I like to recommend peeling carrots earlier than grating, it is going to make the carrots look nicer. To grate your carrots chances are you’ll simply use a field grater. My most well-liked methodology is to make use of the “shred” blade on my meals processor to shred the carrots, then use the usual blade and pulse a number of seconds till the carrots are a advantageous consistency (don’t go too far otherwise you’ll have carrot puree!). 

Storing

Retailer frosted cookies in an hermetic container at room temperature for as much as 24 hours or within the fridge (tightly sealed) for as much as 5 days.
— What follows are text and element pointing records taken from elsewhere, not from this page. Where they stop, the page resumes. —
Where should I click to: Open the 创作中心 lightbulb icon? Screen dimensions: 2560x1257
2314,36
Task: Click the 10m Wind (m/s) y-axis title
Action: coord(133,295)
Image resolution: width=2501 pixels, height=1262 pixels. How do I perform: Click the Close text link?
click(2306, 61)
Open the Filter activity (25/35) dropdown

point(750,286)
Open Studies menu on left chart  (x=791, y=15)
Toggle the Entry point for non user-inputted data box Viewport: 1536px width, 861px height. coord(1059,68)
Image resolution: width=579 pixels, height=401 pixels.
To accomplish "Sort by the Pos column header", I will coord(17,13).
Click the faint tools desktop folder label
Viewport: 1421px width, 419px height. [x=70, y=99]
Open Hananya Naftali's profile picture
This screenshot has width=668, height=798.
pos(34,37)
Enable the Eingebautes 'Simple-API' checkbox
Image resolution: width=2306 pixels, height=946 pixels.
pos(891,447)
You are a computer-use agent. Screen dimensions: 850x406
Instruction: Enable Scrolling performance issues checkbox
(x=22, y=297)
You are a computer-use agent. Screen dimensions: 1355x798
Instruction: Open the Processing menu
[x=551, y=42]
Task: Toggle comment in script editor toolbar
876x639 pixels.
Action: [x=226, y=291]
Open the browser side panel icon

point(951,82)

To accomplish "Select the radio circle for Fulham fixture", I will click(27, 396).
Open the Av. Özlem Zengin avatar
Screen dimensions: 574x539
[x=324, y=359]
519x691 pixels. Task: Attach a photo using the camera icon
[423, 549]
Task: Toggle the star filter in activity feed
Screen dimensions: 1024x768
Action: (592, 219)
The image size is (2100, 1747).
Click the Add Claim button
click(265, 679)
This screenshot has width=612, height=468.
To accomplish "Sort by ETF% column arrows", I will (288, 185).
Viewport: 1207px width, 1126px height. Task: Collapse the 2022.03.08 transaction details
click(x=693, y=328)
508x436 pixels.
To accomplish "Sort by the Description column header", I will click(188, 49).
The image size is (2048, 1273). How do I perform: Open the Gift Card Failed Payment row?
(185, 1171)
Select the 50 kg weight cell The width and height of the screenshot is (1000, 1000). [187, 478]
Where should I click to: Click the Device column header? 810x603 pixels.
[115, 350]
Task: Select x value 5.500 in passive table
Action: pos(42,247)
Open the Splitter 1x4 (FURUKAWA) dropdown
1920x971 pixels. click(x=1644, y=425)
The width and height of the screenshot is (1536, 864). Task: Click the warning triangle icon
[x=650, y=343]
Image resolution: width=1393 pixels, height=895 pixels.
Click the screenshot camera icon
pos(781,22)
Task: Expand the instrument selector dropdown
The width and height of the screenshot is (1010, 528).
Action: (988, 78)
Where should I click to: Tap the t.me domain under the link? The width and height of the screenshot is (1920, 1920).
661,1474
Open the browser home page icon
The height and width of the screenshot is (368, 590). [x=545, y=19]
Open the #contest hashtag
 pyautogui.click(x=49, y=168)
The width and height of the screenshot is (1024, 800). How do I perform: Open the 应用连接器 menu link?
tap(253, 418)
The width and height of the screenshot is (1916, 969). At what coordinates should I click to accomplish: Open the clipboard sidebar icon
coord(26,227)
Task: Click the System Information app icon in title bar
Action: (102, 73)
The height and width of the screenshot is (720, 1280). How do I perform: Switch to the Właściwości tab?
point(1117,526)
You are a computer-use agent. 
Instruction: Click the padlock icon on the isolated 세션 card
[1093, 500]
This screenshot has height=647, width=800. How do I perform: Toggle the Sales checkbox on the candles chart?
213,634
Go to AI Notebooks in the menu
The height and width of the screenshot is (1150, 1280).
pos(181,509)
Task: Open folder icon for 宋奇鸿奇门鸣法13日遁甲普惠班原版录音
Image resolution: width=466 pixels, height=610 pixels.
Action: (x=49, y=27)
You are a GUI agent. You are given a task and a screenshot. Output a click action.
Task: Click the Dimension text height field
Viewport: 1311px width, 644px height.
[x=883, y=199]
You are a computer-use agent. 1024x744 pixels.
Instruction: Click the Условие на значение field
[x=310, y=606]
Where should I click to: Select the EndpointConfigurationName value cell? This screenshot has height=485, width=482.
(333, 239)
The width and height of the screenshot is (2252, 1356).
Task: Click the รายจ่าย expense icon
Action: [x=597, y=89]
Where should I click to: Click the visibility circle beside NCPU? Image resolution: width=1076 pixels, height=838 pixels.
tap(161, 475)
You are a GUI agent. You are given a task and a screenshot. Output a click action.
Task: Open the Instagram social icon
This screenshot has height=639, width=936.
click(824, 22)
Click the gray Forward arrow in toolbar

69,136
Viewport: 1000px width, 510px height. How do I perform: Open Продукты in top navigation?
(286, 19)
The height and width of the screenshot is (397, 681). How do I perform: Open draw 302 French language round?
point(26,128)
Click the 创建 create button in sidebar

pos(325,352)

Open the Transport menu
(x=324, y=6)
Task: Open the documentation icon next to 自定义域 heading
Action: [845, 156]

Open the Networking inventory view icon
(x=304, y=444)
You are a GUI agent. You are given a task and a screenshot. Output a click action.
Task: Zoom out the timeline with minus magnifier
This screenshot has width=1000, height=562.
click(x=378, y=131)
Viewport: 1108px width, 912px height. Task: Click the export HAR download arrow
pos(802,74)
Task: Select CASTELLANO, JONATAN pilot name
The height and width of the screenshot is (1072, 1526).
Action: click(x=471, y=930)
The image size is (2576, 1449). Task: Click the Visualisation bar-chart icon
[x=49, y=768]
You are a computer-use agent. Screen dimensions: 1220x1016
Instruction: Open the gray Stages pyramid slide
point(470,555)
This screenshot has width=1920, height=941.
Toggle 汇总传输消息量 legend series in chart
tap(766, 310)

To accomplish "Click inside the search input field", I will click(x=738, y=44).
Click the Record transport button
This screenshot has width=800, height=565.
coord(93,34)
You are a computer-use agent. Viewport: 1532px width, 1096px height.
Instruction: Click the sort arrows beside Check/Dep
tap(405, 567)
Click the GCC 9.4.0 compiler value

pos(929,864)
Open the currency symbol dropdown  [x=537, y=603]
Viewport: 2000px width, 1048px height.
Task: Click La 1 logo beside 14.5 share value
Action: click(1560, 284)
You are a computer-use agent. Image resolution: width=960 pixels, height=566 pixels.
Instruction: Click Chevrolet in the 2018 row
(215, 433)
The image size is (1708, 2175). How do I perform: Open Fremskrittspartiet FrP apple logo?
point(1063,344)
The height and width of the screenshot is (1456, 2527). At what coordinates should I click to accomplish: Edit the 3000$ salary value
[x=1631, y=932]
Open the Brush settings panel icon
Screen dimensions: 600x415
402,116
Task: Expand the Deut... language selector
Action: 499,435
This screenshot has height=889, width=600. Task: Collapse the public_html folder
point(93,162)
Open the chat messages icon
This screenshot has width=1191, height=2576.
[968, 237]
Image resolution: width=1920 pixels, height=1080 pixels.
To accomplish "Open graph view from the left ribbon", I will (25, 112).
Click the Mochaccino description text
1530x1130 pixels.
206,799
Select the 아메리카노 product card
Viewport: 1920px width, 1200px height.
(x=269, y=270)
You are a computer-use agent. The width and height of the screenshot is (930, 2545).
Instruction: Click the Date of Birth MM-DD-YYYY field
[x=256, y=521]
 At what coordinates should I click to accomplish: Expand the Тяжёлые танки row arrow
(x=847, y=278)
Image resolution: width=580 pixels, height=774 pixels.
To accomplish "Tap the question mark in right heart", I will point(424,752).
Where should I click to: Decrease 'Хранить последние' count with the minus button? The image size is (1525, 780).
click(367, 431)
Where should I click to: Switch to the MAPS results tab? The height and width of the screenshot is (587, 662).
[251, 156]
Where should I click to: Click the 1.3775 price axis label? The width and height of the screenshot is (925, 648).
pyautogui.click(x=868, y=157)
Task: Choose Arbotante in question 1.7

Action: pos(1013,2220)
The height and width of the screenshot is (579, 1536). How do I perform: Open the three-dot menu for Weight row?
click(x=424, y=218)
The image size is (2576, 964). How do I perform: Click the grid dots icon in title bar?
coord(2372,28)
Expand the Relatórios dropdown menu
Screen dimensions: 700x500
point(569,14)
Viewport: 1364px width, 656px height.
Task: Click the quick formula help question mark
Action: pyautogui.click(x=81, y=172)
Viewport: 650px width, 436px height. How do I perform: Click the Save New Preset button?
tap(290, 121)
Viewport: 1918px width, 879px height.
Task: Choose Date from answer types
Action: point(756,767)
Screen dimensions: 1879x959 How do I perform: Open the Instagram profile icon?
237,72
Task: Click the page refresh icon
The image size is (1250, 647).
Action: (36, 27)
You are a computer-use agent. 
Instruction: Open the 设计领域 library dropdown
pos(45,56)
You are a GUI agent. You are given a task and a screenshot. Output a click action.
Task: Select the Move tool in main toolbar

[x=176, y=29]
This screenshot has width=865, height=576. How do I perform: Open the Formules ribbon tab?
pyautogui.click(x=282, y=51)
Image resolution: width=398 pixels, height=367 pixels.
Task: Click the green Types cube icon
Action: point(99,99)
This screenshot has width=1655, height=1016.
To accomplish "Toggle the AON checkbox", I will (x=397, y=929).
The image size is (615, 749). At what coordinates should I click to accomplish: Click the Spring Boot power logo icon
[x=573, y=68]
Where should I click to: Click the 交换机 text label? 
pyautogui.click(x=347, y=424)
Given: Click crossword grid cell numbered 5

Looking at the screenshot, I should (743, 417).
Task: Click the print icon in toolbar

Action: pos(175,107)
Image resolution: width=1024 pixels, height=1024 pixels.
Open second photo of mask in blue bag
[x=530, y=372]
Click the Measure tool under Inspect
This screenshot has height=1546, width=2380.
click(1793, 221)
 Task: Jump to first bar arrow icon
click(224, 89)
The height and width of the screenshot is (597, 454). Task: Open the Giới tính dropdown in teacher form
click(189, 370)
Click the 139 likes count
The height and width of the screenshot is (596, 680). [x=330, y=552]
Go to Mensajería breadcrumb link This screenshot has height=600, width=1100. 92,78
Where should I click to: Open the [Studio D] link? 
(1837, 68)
I personally do benefit from the style of those chilly, however in the event you want them at room temperature simply allow them to sit out of the fridge for about 15-20 minutes earlier than having fun with. 

Diet

Serving: 1frosted cookie | Energy: 317kcal | Carbohydrates: 41g | Protein: 3g | Fats: 16g | Saturated Fats: 9g | Polyunsaturated Fats: 2g | Monounsaturated Fats: 4g | Trans Fats: 0.4g | Ldl cholesterol: 49mg | Sodium: 150mg | Potassium: 110mg | Fiber: 1g | Sugar: 27g | Vitamin A: 1139IU | Vitamin C: 0.4mg | Calcium: 32mg | Iron: 1mg

Dietary data is predicated on third-party calculations and must be thought-about an estimate solely. Precise dietary content material will fluctuate primarily based upon manufacturers used, measuring strategies, cooking methodology, portion sizes, and extra.

This put up was initially revealed 4/13/2015, recipe is unchanged.